DIRECTIONS |
Would you set down the data below exactly as shown?

(Records excerpted from a collection)
════════

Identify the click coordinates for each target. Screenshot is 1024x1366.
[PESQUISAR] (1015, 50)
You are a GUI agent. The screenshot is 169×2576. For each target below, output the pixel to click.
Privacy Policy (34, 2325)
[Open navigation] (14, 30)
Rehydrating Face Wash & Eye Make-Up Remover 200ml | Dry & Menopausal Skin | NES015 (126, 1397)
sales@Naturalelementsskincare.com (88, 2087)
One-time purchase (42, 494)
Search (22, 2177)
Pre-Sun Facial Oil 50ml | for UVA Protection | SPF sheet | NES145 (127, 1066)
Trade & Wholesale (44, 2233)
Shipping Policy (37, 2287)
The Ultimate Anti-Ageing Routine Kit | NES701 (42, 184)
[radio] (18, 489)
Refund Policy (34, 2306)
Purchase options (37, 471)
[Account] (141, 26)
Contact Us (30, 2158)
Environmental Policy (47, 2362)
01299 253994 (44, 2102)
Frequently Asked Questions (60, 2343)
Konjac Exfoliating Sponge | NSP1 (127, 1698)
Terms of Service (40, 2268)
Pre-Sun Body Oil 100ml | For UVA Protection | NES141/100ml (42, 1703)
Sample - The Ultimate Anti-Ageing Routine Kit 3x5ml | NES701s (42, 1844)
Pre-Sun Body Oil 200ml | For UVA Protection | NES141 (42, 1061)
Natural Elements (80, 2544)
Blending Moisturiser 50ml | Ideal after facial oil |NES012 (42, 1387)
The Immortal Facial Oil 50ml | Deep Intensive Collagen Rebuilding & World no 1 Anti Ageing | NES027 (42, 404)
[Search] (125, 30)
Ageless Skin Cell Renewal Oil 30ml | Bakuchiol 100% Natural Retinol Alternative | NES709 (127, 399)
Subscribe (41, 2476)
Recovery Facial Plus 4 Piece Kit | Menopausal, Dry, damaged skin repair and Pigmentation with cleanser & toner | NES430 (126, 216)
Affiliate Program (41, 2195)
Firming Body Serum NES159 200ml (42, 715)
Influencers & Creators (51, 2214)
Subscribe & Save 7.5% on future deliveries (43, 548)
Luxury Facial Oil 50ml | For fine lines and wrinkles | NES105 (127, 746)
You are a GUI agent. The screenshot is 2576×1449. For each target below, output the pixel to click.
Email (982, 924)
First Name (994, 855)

════════

WRITTEN SOLUTION |
Identify the click coordinates for each target. Screenshot is 1024x1366.
[PESQUISAR] (1015, 50)
You are a GUI agent. The screenshot is 169×2576. For each target below, output the pixel to click.
Privacy Policy (34, 2325)
[Open navigation] (14, 30)
Rehydrating Face Wash & Eye Make-Up Remover 200ml | Dry & Menopausal Skin | NES015 (126, 1397)
sales@Naturalelementsskincare.com (88, 2087)
One-time purchase (42, 494)
Search (22, 2177)
Pre-Sun Facial Oil 50ml | for UVA Protection | SPF sheet | NES145 (127, 1066)
Trade & Wholesale (44, 2233)
Shipping Policy (37, 2287)
The Ultimate Anti-Ageing Routine Kit | NES701 (42, 184)
[radio] (18, 489)
Refund Policy (34, 2306)
Purchase options (37, 471)
[Account] (141, 26)
Contact Us (30, 2158)
Environmental Policy (47, 2362)
01299 253994 (44, 2102)
Frequently Asked Questions (60, 2343)
Konjac Exfoliating Sponge | NSP1 (127, 1698)
Terms of Service (40, 2268)
Pre-Sun Body Oil 100ml | For UVA Protection | NES141/100ml (42, 1703)
Sample - The Ultimate Anti-Ageing Routine Kit 3x5ml | NES701s (42, 1844)
Pre-Sun Body Oil 200ml | For UVA Protection | NES141 (42, 1061)
Natural Elements (80, 2544)
Blending Moisturiser 50ml | Ideal after facial oil |NES012 (42, 1387)
The Immortal Facial Oil 50ml | Deep Intensive Collagen Rebuilding & World no 1 Anti Ageing | NES027 (42, 404)
[Search] (125, 30)
Ageless Skin Cell Renewal Oil 30ml | Bakuchiol 100% Natural Retinol Alternative | NES709 (127, 399)
Subscribe (41, 2476)
Recovery Facial Plus 4 Piece Kit | Menopausal, Dry, damaged skin repair and Pigmentation with cleanser & toner | NES430 (126, 216)
Affiliate Program (41, 2195)
Firming Body Serum NES159 200ml (42, 715)
Influencers & Creators (51, 2214)
Subscribe & Save 7.5% on future deliveries (43, 548)
Luxury Facial Oil 50ml | For fine lines and wrinkles | NES105 (127, 746)
You are a GUI agent. The screenshot is 2576×1449. For each target below, output the pixel to click.
Email (982, 924)
First Name (994, 855)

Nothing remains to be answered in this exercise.